- Directive
Copy each of the following items verbatim, without changing anything.

################

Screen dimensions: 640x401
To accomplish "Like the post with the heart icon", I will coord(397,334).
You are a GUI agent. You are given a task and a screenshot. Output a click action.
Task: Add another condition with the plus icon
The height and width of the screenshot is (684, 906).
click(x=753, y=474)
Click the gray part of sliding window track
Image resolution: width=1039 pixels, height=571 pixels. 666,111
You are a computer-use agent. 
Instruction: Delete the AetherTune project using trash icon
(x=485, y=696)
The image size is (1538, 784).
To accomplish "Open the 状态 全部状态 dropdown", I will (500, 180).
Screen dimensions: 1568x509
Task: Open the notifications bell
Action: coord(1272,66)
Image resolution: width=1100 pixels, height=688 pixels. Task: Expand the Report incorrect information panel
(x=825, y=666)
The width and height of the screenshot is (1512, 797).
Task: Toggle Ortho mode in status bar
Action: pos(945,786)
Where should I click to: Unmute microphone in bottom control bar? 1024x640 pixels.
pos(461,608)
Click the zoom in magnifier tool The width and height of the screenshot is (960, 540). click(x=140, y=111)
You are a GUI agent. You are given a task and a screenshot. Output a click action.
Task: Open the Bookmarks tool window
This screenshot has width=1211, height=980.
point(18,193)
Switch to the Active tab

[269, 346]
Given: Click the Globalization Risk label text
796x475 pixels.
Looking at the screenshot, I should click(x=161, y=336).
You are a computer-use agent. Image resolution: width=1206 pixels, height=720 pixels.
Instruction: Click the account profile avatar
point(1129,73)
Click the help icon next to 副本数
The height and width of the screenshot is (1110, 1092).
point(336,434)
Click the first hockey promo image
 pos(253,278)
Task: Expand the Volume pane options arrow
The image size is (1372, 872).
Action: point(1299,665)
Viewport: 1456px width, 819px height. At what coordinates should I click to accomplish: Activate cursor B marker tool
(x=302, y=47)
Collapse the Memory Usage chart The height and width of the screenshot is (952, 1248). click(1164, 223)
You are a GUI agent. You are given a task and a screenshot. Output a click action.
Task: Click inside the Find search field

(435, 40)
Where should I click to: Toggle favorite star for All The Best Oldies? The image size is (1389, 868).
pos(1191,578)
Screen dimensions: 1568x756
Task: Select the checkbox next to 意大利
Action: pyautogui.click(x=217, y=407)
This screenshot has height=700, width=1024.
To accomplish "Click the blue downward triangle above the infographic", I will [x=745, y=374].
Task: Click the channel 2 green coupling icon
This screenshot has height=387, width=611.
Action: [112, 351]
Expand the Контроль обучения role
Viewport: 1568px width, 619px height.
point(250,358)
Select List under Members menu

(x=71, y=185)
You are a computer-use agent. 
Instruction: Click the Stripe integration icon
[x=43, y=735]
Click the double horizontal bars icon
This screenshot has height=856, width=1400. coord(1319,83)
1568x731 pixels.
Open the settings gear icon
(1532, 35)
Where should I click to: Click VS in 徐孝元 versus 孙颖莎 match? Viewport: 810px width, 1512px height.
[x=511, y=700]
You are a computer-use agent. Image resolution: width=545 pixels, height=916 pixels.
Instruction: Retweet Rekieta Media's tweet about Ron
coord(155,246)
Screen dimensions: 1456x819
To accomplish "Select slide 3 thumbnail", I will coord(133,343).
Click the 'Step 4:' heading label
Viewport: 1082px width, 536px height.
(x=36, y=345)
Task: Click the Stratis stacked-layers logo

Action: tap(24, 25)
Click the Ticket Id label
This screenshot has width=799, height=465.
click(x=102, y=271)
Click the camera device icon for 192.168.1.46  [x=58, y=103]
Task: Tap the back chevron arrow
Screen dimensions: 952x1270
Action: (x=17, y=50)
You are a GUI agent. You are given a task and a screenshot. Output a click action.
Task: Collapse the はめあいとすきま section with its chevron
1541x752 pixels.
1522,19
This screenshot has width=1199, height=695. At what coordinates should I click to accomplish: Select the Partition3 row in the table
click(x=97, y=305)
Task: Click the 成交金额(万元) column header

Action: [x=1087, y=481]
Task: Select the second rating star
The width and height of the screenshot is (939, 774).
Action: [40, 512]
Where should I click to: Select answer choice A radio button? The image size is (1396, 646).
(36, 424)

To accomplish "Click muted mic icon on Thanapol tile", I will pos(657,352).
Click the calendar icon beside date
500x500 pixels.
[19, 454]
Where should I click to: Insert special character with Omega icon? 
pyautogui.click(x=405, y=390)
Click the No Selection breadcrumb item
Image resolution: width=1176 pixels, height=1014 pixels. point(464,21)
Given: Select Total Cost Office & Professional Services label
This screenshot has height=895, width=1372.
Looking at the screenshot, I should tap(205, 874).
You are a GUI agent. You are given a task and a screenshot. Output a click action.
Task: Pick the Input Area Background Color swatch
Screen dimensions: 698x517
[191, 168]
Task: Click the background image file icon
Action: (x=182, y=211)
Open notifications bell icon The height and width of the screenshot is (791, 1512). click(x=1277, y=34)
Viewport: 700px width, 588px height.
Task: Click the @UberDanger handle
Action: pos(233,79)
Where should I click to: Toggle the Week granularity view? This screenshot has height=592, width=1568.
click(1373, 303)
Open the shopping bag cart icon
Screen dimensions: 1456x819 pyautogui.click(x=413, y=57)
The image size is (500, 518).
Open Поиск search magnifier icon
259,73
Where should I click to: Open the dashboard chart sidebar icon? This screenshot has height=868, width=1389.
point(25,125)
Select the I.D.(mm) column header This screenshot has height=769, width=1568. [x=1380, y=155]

################

- The output
Screen dimensions: 640x401
To accomplish "Like the post with the heart icon", I will coord(397,334).
You are a GUI agent. You are given a task and a screenshot. Output a click action.
Task: Add another condition with the plus icon
The height and width of the screenshot is (684, 906).
click(x=753, y=474)
Click the gray part of sliding window track
Image resolution: width=1039 pixels, height=571 pixels. 666,111
You are a computer-use agent. 
Instruction: Delete the AetherTune project using trash icon
(x=485, y=696)
The image size is (1538, 784).
To accomplish "Open the 状态 全部状态 dropdown", I will (500, 180).
Screen dimensions: 1568x509
Task: Open the notifications bell
Action: coord(1272,66)
Image resolution: width=1100 pixels, height=688 pixels. Task: Expand the Report incorrect information panel
(x=825, y=666)
The width and height of the screenshot is (1512, 797).
Task: Toggle Ortho mode in status bar
Action: pos(945,786)
Where should I click to: Unmute microphone in bottom control bar? 1024x640 pixels.
pos(461,608)
Click the zoom in magnifier tool The width and height of the screenshot is (960, 540). click(x=140, y=111)
You are a GUI agent. You are given a task and a screenshot. Output a click action.
Task: Open the Bookmarks tool window
This screenshot has width=1211, height=980.
point(18,193)
Switch to the Active tab

[269, 346]
Given: Click the Globalization Risk label text
796x475 pixels.
Looking at the screenshot, I should click(x=161, y=336).
You are a computer-use agent. Image resolution: width=1206 pixels, height=720 pixels.
Instruction: Click the account profile avatar
point(1129,73)
Click the help icon next to 副本数
The height and width of the screenshot is (1110, 1092).
point(336,434)
Click the first hockey promo image
 pos(253,278)
Task: Expand the Volume pane options arrow
The image size is (1372, 872).
Action: point(1299,665)
Viewport: 1456px width, 819px height. At what coordinates should I click to accomplish: Activate cursor B marker tool
(x=302, y=47)
Collapse the Memory Usage chart The height and width of the screenshot is (952, 1248). click(1164, 223)
You are a GUI agent. You are given a task and a screenshot. Output a click action.
Task: Click inside the Find search field

(435, 40)
Where should I click to: Toggle favorite star for All The Best Oldies? The image size is (1389, 868).
pos(1191,578)
Screen dimensions: 1568x756
Task: Select the checkbox next to 意大利
Action: pyautogui.click(x=217, y=407)
This screenshot has height=700, width=1024.
To accomplish "Click the blue downward triangle above the infographic", I will [x=745, y=374].
Task: Click the channel 2 green coupling icon
This screenshot has height=387, width=611.
Action: [112, 351]
Expand the Контроль обучения role
Viewport: 1568px width, 619px height.
point(250,358)
Select List under Members menu

(x=71, y=185)
You are a computer-use agent. 
Instruction: Click the Stripe integration icon
[x=43, y=735]
Click the double horizontal bars icon
This screenshot has height=856, width=1400. coord(1319,83)
1568x731 pixels.
Open the settings gear icon
(1532, 35)
Where should I click to: Click VS in 徐孝元 versus 孙颖莎 match? Viewport: 810px width, 1512px height.
[x=511, y=700]
You are a computer-use agent. Image resolution: width=545 pixels, height=916 pixels.
Instruction: Retweet Rekieta Media's tweet about Ron
coord(155,246)
Screen dimensions: 1456x819
To accomplish "Select slide 3 thumbnail", I will coord(133,343).
Click the 'Step 4:' heading label
Viewport: 1082px width, 536px height.
(x=36, y=345)
Task: Click the Stratis stacked-layers logo

Action: tap(24, 25)
Click the Ticket Id label
This screenshot has width=799, height=465.
click(x=102, y=271)
Click the camera device icon for 192.168.1.46  [x=58, y=103]
Task: Tap the back chevron arrow
Screen dimensions: 952x1270
Action: (x=17, y=50)
You are a GUI agent. You are given a task and a screenshot. Output a click action.
Task: Collapse the はめあいとすきま section with its chevron
1541x752 pixels.
1522,19
This screenshot has width=1199, height=695. At what coordinates should I click to accomplish: Select the Partition3 row in the table
click(x=97, y=305)
Task: Click the 成交金额(万元) column header

Action: [x=1087, y=481]
Task: Select the second rating star
The width and height of the screenshot is (939, 774).
Action: [40, 512]
Where should I click to: Select answer choice A radio button? The image size is (1396, 646).
(36, 424)

To accomplish "Click muted mic icon on Thanapol tile", I will pos(657,352).
Click the calendar icon beside date
500x500 pixels.
[19, 454]
Where should I click to: Insert special character with Omega icon? 
pyautogui.click(x=405, y=390)
Click the No Selection breadcrumb item
Image resolution: width=1176 pixels, height=1014 pixels. point(464,21)
Given: Select Total Cost Office & Professional Services label
This screenshot has height=895, width=1372.
Looking at the screenshot, I should tap(205, 874).
You are a GUI agent. You are given a task and a screenshot. Output a click action.
Task: Pick the Input Area Background Color swatch
Screen dimensions: 698x517
[191, 168]
Task: Click the background image file icon
Action: (x=182, y=211)
Open notifications bell icon The height and width of the screenshot is (791, 1512). click(x=1277, y=34)
Viewport: 700px width, 588px height.
Task: Click the @UberDanger handle
Action: pos(233,79)
Where should I click to: Toggle the Week granularity view? This screenshot has height=592, width=1568.
click(1373, 303)
Open the shopping bag cart icon
Screen dimensions: 1456x819 pyautogui.click(x=413, y=57)
The image size is (500, 518).
Open Поиск search magnifier icon
259,73
Where should I click to: Open the dashboard chart sidebar icon? This screenshot has height=868, width=1389.
point(25,125)
Select the I.D.(mm) column header This screenshot has height=769, width=1568. [x=1380, y=155]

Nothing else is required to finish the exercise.